The only time this will not happen is if the user has been interacting with that frame. That new feature will keep the user on the page they are reading rather than redirecting the page somewhere else. Another thing that Chrome will gain when Chrome 65 rolls out is another way to stop the circumvention of Chrome's pop-up blocker. This sort of circumvention happens when clicking a link opens a page in a new tab while the main window navigates to a different, unwanted page.

When Chrome 65 rolls out, that behavior will be autodetected and will trigger an infobar and prevent the main tab from redirecting. Google notes that this action will allow the user to continue directly to their intended destination and preserve the context of the page they came from.

Google is also talking about changes to how Google Safe Browsing protects people from malicious content. Starting in early January, the Chrome pop-up blocker will be able to prevent the opening of links to third-party websites that are disguised as play buttons or other site controls. It will also block these abusive experiences using transparent overlays on websites that capture all clicks and open new tabs or windows.

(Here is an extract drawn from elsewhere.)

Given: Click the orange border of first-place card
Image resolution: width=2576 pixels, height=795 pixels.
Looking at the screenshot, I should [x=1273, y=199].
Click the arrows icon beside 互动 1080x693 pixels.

Google will work with site owners to figure out of when this sort of experience is happening on their website. Google wrote, "To help site owners prepare for this change, today we're also launching the Abusive Experiences Report alongside other similar reports in the Google Search Console. Site owners can use the report to see if any of these abusive experiences have been found on their site and improve their user experience. Otherwise, abusive experiences left unaddressed for 30 days will trigger the prevention of new windows and tabs."